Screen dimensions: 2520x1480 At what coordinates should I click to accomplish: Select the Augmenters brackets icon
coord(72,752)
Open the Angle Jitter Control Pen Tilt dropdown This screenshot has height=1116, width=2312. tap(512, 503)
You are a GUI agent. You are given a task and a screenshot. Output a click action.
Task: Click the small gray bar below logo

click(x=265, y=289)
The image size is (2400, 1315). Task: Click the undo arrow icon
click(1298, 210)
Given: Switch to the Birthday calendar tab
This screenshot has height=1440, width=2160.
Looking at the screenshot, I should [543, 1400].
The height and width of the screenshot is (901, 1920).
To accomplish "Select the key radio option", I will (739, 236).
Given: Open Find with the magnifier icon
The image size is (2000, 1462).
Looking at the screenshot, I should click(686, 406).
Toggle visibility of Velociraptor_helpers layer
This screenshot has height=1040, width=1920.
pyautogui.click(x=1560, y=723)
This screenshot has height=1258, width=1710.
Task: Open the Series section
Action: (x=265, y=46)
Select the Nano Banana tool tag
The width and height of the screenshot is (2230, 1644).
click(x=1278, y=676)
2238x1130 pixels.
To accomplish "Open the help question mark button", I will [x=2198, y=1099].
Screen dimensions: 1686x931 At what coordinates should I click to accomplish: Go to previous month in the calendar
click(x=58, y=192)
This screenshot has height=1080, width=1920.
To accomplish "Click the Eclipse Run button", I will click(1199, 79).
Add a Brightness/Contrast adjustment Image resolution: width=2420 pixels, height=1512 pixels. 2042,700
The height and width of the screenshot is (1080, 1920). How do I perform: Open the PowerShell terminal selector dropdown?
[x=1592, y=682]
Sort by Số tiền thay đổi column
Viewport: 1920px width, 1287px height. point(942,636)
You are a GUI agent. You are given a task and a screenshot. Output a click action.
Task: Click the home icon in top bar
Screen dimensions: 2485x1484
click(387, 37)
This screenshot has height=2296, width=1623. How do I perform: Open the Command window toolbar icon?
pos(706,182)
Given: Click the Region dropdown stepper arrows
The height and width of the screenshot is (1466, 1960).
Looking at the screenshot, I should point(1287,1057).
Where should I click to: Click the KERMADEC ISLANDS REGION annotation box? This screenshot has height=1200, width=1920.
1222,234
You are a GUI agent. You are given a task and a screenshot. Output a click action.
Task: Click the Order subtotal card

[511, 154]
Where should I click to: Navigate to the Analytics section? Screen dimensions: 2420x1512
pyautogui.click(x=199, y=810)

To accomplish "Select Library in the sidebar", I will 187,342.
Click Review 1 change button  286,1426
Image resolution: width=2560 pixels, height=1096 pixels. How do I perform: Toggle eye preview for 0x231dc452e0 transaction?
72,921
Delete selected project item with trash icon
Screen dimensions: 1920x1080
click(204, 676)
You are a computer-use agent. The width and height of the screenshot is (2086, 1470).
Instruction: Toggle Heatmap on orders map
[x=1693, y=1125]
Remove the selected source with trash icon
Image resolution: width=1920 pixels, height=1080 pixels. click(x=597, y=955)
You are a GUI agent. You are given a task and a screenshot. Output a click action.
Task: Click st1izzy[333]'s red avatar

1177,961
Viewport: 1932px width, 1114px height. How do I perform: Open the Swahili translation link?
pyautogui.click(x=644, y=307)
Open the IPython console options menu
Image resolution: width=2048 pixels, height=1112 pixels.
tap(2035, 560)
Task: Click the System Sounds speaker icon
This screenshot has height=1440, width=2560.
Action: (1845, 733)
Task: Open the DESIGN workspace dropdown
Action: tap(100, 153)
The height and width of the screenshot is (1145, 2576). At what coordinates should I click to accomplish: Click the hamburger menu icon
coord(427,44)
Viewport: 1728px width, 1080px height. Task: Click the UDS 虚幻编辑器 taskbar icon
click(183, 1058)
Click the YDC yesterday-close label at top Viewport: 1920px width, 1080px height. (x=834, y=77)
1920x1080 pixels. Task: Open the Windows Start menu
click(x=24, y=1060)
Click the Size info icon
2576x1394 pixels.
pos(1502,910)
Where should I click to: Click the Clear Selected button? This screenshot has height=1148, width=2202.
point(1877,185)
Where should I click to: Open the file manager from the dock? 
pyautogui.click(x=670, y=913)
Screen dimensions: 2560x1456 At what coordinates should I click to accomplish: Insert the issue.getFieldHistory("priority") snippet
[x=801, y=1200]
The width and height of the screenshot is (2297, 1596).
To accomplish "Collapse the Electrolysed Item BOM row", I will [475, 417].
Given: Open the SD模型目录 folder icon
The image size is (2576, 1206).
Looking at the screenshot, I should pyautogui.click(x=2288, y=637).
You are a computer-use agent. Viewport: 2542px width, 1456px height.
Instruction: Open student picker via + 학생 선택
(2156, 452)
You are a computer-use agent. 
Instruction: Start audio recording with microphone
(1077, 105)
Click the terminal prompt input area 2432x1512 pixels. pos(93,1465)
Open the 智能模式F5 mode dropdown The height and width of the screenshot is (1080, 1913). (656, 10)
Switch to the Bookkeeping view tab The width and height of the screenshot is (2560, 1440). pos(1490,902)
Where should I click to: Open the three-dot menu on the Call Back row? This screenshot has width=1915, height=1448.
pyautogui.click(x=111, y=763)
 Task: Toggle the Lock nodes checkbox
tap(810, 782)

___

# WORK INSTRUCTIONS
Output all of the data without altering a single line.

# REPLY
Screen dimensions: 2520x1480 At what coordinates should I click to accomplish: Select the Augmenters brackets icon
coord(72,752)
Open the Angle Jitter Control Pen Tilt dropdown This screenshot has height=1116, width=2312. tap(512, 503)
You are a GUI agent. You are given a task and a screenshot. Output a click action.
Task: Click the small gray bar below logo

click(x=265, y=289)
The image size is (2400, 1315). Task: Click the undo arrow icon
click(1298, 210)
Given: Switch to the Birthday calendar tab
This screenshot has height=1440, width=2160.
Looking at the screenshot, I should [543, 1400].
The height and width of the screenshot is (901, 1920).
To accomplish "Select the key radio option", I will (739, 236).
Given: Open Find with the magnifier icon
The image size is (2000, 1462).
Looking at the screenshot, I should click(686, 406).
Toggle visibility of Velociraptor_helpers layer
This screenshot has height=1040, width=1920.
pyautogui.click(x=1560, y=723)
This screenshot has height=1258, width=1710.
Task: Open the Series section
Action: (x=265, y=46)
Select the Nano Banana tool tag
The width and height of the screenshot is (2230, 1644).
click(x=1278, y=676)
2238x1130 pixels.
To accomplish "Open the help question mark button", I will [x=2198, y=1099].
Screen dimensions: 1686x931 At what coordinates should I click to accomplish: Go to previous month in the calendar
click(x=58, y=192)
This screenshot has height=1080, width=1920.
To accomplish "Click the Eclipse Run button", I will click(1199, 79).
Add a Brightness/Contrast adjustment Image resolution: width=2420 pixels, height=1512 pixels. 2042,700
The height and width of the screenshot is (1080, 1920). How do I perform: Open the PowerShell terminal selector dropdown?
[x=1592, y=682]
Sort by Số tiền thay đổi column
Viewport: 1920px width, 1287px height. point(942,636)
You are a GUI agent. You are given a task and a screenshot. Output a click action.
Task: Click the home icon in top bar
Screen dimensions: 2485x1484
click(387, 37)
This screenshot has height=2296, width=1623. How do I perform: Open the Command window toolbar icon?
pos(706,182)
Given: Click the Region dropdown stepper arrows
The height and width of the screenshot is (1466, 1960).
Looking at the screenshot, I should point(1287,1057).
Where should I click to: Click the KERMADEC ISLANDS REGION annotation box? This screenshot has height=1200, width=1920.
1222,234
You are a GUI agent. You are given a task and a screenshot. Output a click action.
Task: Click the Order subtotal card

[511, 154]
Where should I click to: Navigate to the Analytics section? Screen dimensions: 2420x1512
pyautogui.click(x=199, y=810)

To accomplish "Select Library in the sidebar", I will 187,342.
Click Review 1 change button  286,1426
Image resolution: width=2560 pixels, height=1096 pixels. How do I perform: Toggle eye preview for 0x231dc452e0 transaction?
72,921
Delete selected project item with trash icon
Screen dimensions: 1920x1080
click(204, 676)
You are a computer-use agent. The width and height of the screenshot is (2086, 1470).
Instruction: Toggle Heatmap on orders map
[x=1693, y=1125]
Remove the selected source with trash icon
Image resolution: width=1920 pixels, height=1080 pixels. click(x=597, y=955)
You are a GUI agent. You are given a task and a screenshot. Output a click action.
Task: Click st1izzy[333]'s red avatar

1177,961
Viewport: 1932px width, 1114px height. How do I perform: Open the Swahili translation link?
pyautogui.click(x=644, y=307)
Open the IPython console options menu
Image resolution: width=2048 pixels, height=1112 pixels.
tap(2035, 560)
Task: Click the System Sounds speaker icon
This screenshot has height=1440, width=2560.
Action: (1845, 733)
Task: Open the DESIGN workspace dropdown
Action: tap(100, 153)
The height and width of the screenshot is (1145, 2576). At what coordinates should I click to accomplish: Click the hamburger menu icon
coord(427,44)
Viewport: 1728px width, 1080px height. Task: Click the UDS 虚幻编辑器 taskbar icon
click(183, 1058)
Click the YDC yesterday-close label at top Viewport: 1920px width, 1080px height. (x=834, y=77)
1920x1080 pixels. Task: Open the Windows Start menu
click(x=24, y=1060)
Click the Size info icon
2576x1394 pixels.
pos(1502,910)
Where should I click to: Click the Clear Selected button? This screenshot has height=1148, width=2202.
point(1877,185)
Where should I click to: Open the file manager from the dock? 
pyautogui.click(x=670, y=913)
Screen dimensions: 2560x1456 At what coordinates should I click to accomplish: Insert the issue.getFieldHistory("priority") snippet
[x=801, y=1200]
The width and height of the screenshot is (2297, 1596).
To accomplish "Collapse the Electrolysed Item BOM row", I will [475, 417].
Given: Open the SD模型目录 folder icon
The image size is (2576, 1206).
Looking at the screenshot, I should pyautogui.click(x=2288, y=637).
You are a computer-use agent. Viewport: 2542px width, 1456px height.
Instruction: Open student picker via + 학생 선택
(2156, 452)
You are a computer-use agent. 
Instruction: Start audio recording with microphone
(1077, 105)
Click the terminal prompt input area 2432x1512 pixels. pos(93,1465)
Open the 智能模式F5 mode dropdown The height and width of the screenshot is (1080, 1913). (656, 10)
Switch to the Bookkeeping view tab The width and height of the screenshot is (2560, 1440). pos(1490,902)
Where should I click to: Open the three-dot menu on the Call Back row? This screenshot has width=1915, height=1448.
pyautogui.click(x=111, y=763)
 Task: Toggle the Lock nodes checkbox
tap(810, 782)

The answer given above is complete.